Would a checksum mode have to download the old backup to do a check sum on it? Or does it store the checksums in a separate file?

Caution: LONG ANSWER HERE!

Rsync doesn't download anything it doesn't have to download. It simply runs as two processes (a "sender" process that looks at the stuff you are backing up, and a "receiver" process that looks at where you are backing things up to). These processes run at the same time, and use logic that looks more or less like the simplified logic listed below:


Sender creates a list of files on the source system

Receiver creates a list of files on the destination system

The two processes communicate their lists to each other, skipping over "identical" files, and update "modified" files.

If a file exists on the source, but not the destination, it's considered an added file, and it's sent to the destination system.

If a file exists on the destination, but not the source, it's considered a deleted file, and is deleted from the destination system if the --delete option is given to rsync.

If a file has any differences between the version on the source and destination, it's considered a modified file, and the differences between the source and destination are communicated.


It's this last bit that changes depending on the -c option. Normally, rsync will just look at a file's meta-data (specifically, the modification time and size). If the meta-data is different between the source and destination files, then it's considered modified. With the -c option, the meta-data is ignored, and rolling checksums are used instead. This is slower, since the checksums need to be computed for each file, but more accurate, since meta information can be "spoofed" (I can change a single byte in a file and then use a utility like "touch" to restore a file's modification time so it appears that the file hasn't changed, which would defeat rsync's default checks).

Rsync has its own internal "remote-update" protocol that allows the program to transfer just the differences between two sets of files. The actual protocol is documented at the main rsync web site. (http://samba.anu.edu.au/rsync/tech_report/)
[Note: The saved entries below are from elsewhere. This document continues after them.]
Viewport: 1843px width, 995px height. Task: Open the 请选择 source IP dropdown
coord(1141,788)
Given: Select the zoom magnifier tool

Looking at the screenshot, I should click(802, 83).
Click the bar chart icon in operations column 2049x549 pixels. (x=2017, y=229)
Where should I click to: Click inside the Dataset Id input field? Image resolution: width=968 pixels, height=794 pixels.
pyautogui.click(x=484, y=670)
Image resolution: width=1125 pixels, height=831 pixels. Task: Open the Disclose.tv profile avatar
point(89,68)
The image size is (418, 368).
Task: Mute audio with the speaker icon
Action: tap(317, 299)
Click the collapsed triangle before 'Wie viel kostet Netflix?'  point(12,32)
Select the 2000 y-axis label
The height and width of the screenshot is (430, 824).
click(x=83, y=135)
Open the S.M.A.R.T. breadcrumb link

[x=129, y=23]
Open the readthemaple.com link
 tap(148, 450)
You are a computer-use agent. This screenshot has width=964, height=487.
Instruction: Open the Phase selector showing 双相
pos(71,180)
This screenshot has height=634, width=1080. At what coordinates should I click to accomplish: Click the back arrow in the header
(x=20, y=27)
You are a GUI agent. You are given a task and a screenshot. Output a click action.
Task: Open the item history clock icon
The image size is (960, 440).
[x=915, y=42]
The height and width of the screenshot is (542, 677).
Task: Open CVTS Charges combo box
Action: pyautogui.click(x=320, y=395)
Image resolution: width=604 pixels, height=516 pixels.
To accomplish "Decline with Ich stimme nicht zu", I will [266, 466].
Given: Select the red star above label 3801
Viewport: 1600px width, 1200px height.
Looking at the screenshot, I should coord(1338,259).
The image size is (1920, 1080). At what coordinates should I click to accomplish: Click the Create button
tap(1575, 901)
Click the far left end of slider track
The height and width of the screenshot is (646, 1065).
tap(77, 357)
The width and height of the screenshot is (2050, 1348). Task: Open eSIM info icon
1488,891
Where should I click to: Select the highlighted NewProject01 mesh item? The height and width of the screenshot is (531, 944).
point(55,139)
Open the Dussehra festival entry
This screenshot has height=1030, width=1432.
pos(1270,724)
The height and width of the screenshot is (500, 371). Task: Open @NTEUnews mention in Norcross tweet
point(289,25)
So, why would using -c improve things on a Samba share? Well, Windows was written on MS-DOS's code base and uses the FAT file system. This file system uses a time stamp that has a 2-second granularity. OS X, on the other hand, uses standard Unix time stamps, which have a 1-second granularity. That means that the times on OS X don't map exactly to DOS time stamps, and some information is lost, which can affect the reliability of using the meta data for determining if two files are identical.